Avianca has been quite the confused airline over the years… and it has had a lot of years to get confused since it’s one of the oldest airlines in the world at over 100 years old. It has always been a Colombian-based company, acting as the country’s flag carrier since 1919, albeit then named SCADTA. Colombia is a strong market, but the high altitude and constrained airport in Bogotá means the capital has never lived up to its hub potential.
After a stint in bankruptcy, the airline was bought out by Germán Efromovich’s Synergy Group in 2004, a company that already owned OceanAir in Brazil and had big plans, but it would take about 5 years before things really shifted.
In 2009, Synergy had purchased Aerogal out of Ecuador, but that was nothing compared to the blockbuster 2010 merger with Grupo TACA out of El Salvador, the airline that blanketed Central America and was one of the more successful airlines flying in Latin America.
Synergy then went through an effort to standardize under the Avianca brand, including with Aerogal and OceanAir as Avianca Ecuador and Avianca Brasil respectively, though the later remained a separate company and simply used the name. In 2013, the TACA name was retired, and then just a couple years later, Synergy bought a small Argentinian airline called Macair Jet. This company, like Avianca Brasil, remained independent, but it used the Avianca Argentina name.

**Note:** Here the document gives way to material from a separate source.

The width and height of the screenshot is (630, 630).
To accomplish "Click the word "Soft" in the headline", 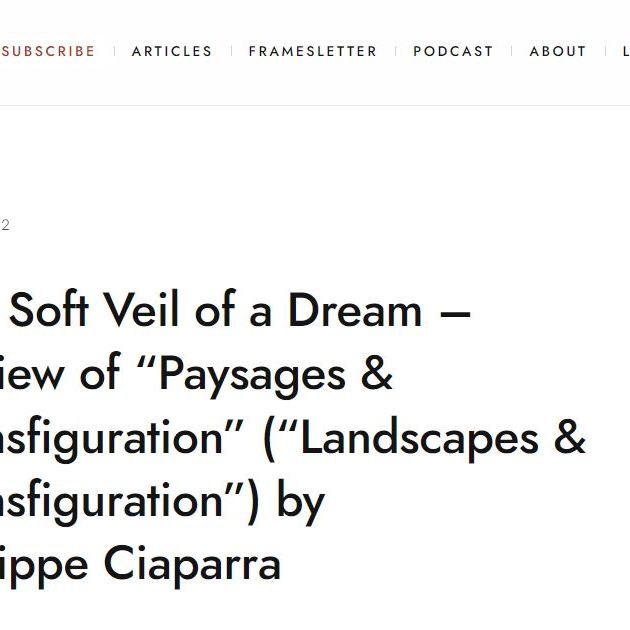I will click(x=59, y=311).
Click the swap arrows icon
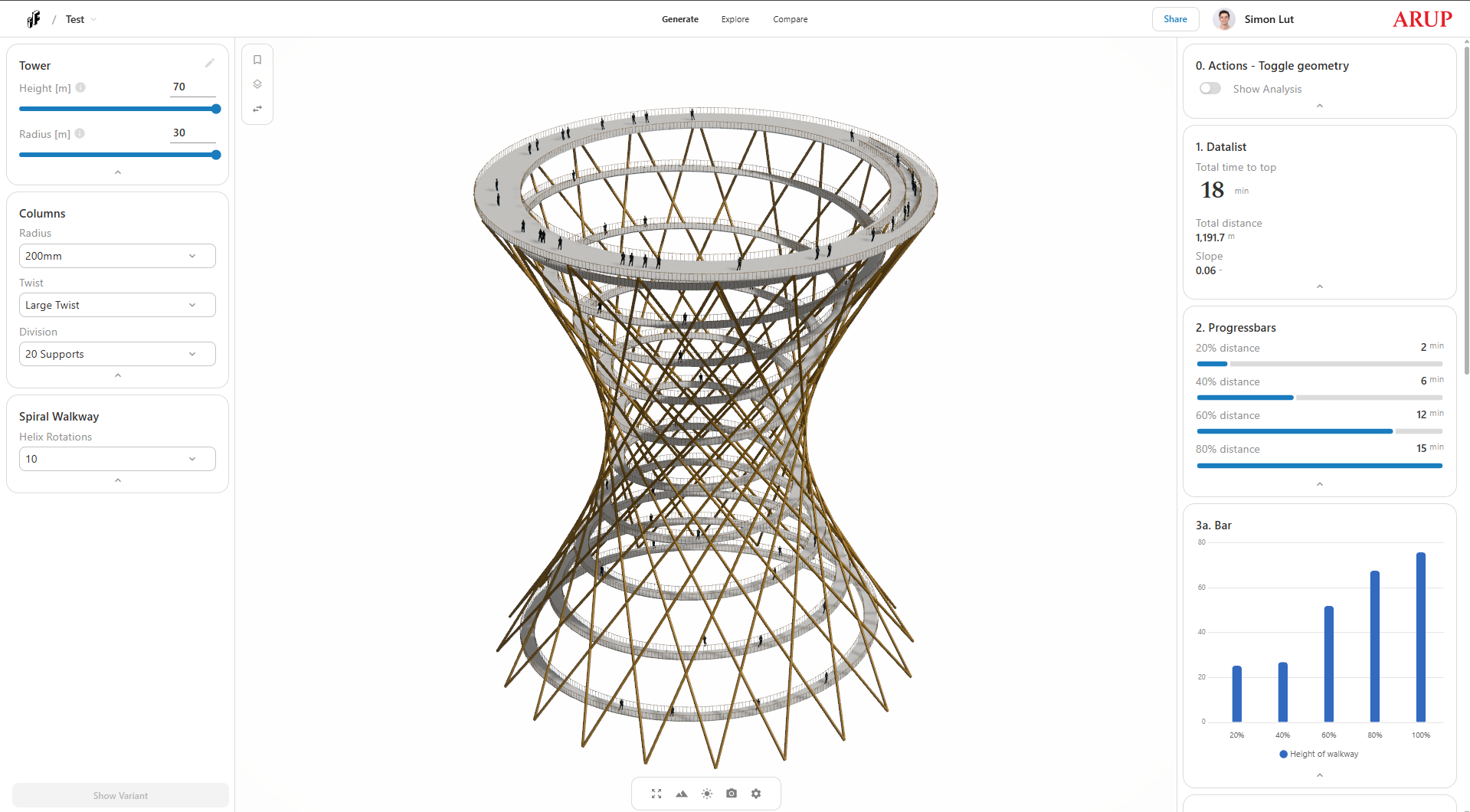Image resolution: width=1470 pixels, height=812 pixels. point(257,109)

This whole house of cards came tumbling down over the last few years. Both Avianca Brasil and Avianca Argentina failed. Synergy lost control of Avianca with former Grupo TACA boss Roberto Kriete taking over. The airline shut down its Peruvian subsidiary and decided to focus on Colombia, Central America, and Ecuador only.
The airline went bankrupt again and came out ready to remake itself with a lower-cost, lower-fare version of itself, especially on the hotly-contested short-haul markets. It cleaned up its fleet, densified the product, and shifted to a new CEO for the second time in a couple years.
From this new baseline, Avianca started to lay down its plans. First up was a financial transaction with Sky Airline in Chile, but I’ll get to that later. The first big move was just a couple weeks ago when it effectively acquired its large and growing domestic rival, Viva. This wasn’t a typical acquisition in that the airline said it would keep the two brands and companies separate to “comply with regulations of Colombia and other countries.”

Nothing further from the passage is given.